▽

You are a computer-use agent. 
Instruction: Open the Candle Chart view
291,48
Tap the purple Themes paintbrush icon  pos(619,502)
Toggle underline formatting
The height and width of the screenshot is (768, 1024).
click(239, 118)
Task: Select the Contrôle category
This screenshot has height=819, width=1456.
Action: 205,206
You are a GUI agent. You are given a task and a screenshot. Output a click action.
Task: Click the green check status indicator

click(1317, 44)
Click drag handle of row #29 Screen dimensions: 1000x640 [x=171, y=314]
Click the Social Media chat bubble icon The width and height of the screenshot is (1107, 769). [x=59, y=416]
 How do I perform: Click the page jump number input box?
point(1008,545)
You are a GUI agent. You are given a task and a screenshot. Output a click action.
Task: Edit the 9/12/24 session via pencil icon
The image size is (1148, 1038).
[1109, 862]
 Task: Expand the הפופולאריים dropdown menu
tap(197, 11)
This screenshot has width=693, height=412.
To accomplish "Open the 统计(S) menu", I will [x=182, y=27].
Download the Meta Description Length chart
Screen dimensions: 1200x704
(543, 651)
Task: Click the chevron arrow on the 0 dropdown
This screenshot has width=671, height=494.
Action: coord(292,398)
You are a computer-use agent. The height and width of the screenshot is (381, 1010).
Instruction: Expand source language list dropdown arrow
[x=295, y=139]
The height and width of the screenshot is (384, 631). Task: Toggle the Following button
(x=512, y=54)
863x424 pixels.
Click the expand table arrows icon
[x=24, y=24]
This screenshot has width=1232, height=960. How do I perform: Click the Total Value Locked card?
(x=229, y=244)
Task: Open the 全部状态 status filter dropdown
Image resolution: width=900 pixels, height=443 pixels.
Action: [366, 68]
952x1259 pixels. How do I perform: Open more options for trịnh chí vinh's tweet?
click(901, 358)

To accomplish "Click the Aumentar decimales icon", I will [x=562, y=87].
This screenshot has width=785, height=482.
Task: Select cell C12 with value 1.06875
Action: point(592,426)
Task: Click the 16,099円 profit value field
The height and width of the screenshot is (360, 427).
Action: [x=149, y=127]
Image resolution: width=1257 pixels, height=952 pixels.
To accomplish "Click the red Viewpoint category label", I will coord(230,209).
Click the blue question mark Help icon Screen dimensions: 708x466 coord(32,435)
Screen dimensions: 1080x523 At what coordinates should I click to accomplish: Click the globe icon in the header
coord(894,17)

△

Copy out each line in the listing that has the word "category".

__ANSWER TO THIS PROBLEM__:
Task: Select the Contrôle category
To accomplish "Click the red Viewpoint category label", I will coord(230,209).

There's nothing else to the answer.